* _EXERCISE REQUIREMENTS_: Make an exact transcript of the lines in the data below, starting with the one containing "Open more options on the third tweet" and going on through the one containing "You are a GUI", with both included and the pictures left out.
(INFORMATION GIVEN)
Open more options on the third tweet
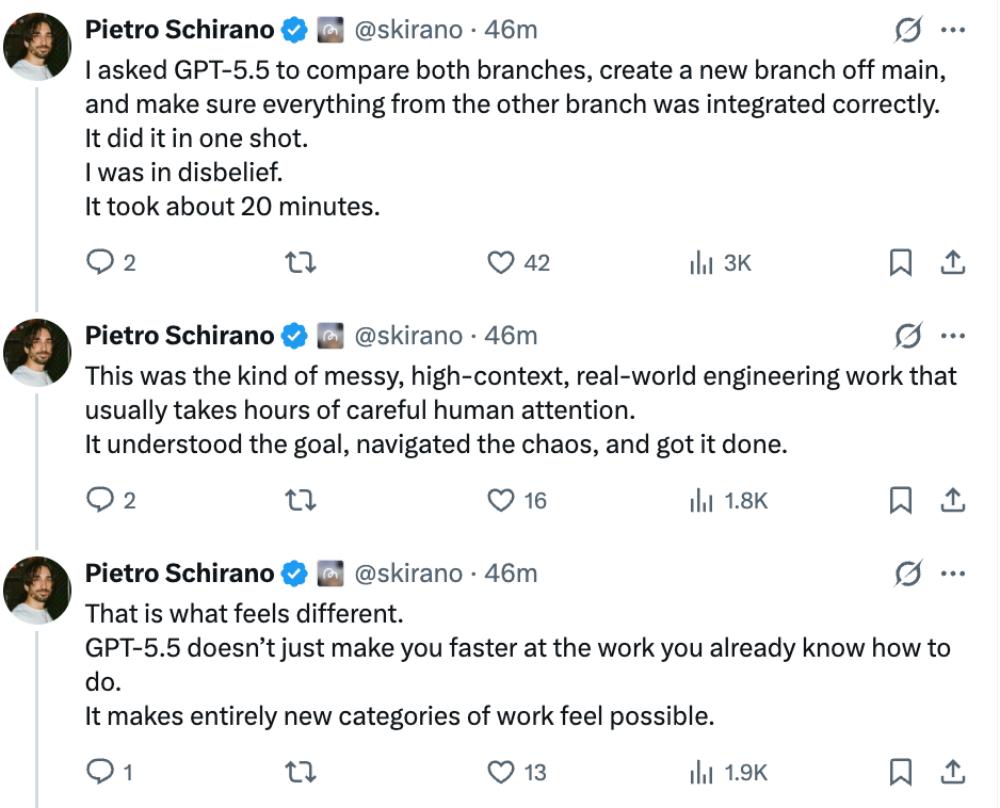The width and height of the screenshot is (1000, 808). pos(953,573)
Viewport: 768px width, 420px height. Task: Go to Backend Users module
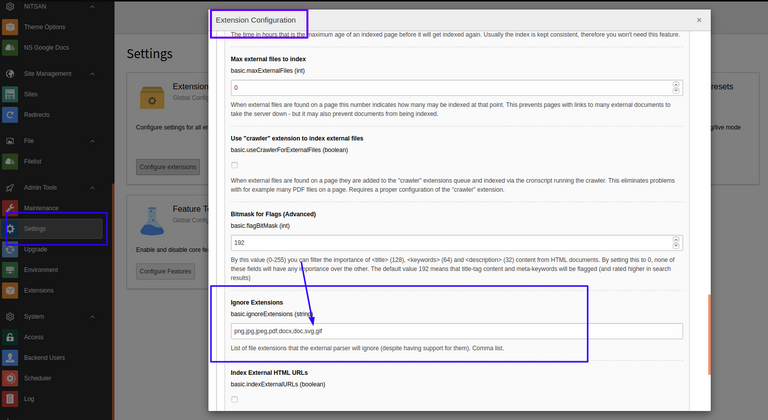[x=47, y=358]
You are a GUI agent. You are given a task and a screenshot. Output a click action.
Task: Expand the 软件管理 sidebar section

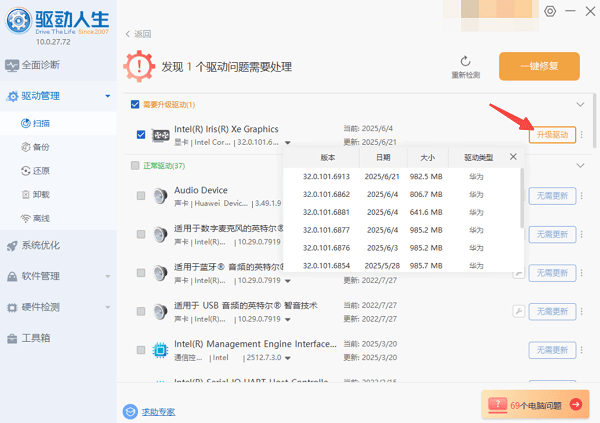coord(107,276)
(End INFORMATION GIVEN)
(INFORMATION GIVEN)
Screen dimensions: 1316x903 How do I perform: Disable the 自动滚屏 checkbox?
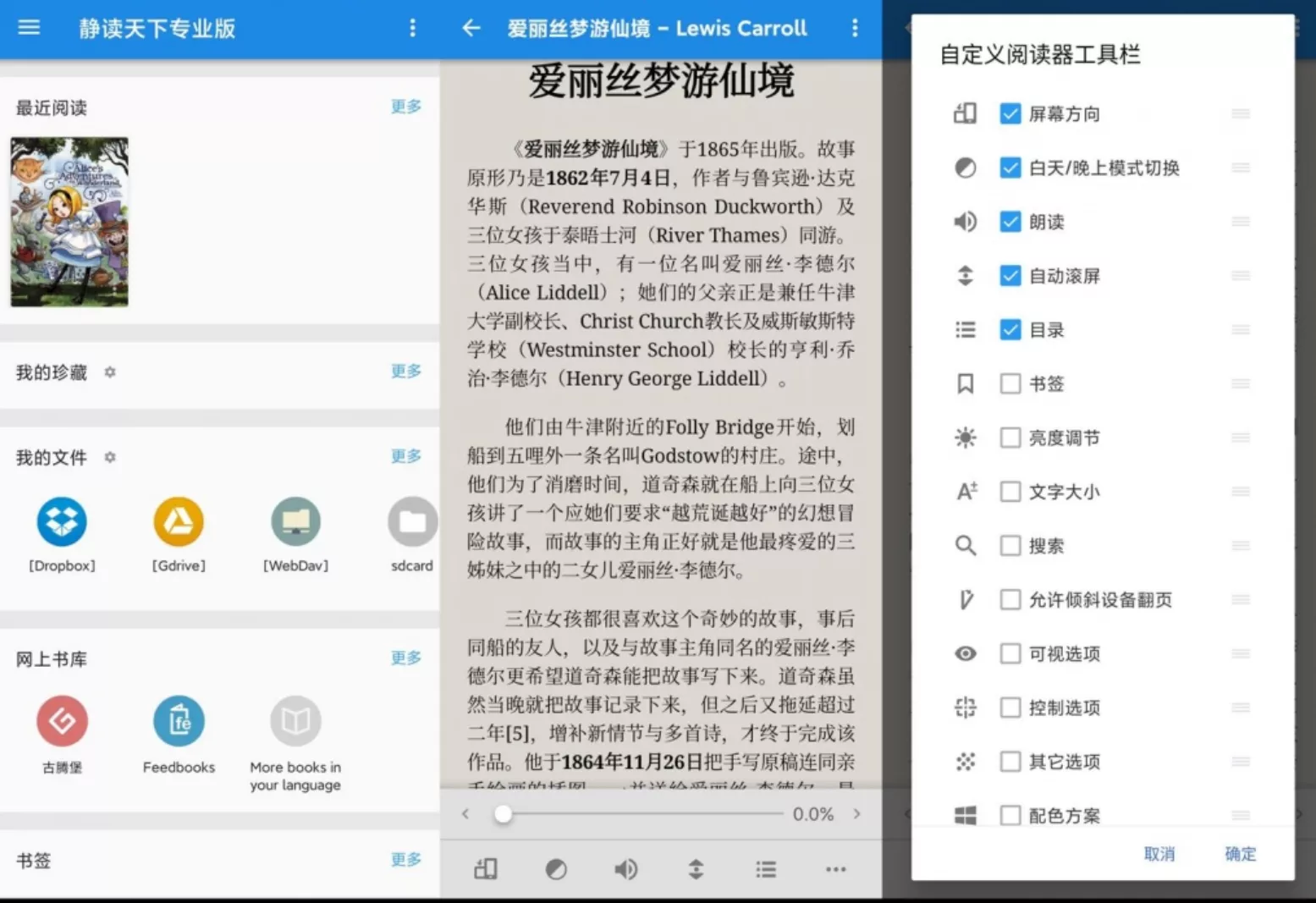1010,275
(End INFORMATION GIVEN)
* _TASK OUTPUT_:
Open more options on the third tweet
The width and height of the screenshot is (1000, 808). pos(953,573)
Viewport: 768px width, 420px height. Task: Go to Backend Users module
[x=47, y=358]
You are a GUI agent. You are given a task and a screenshot. Output a click action.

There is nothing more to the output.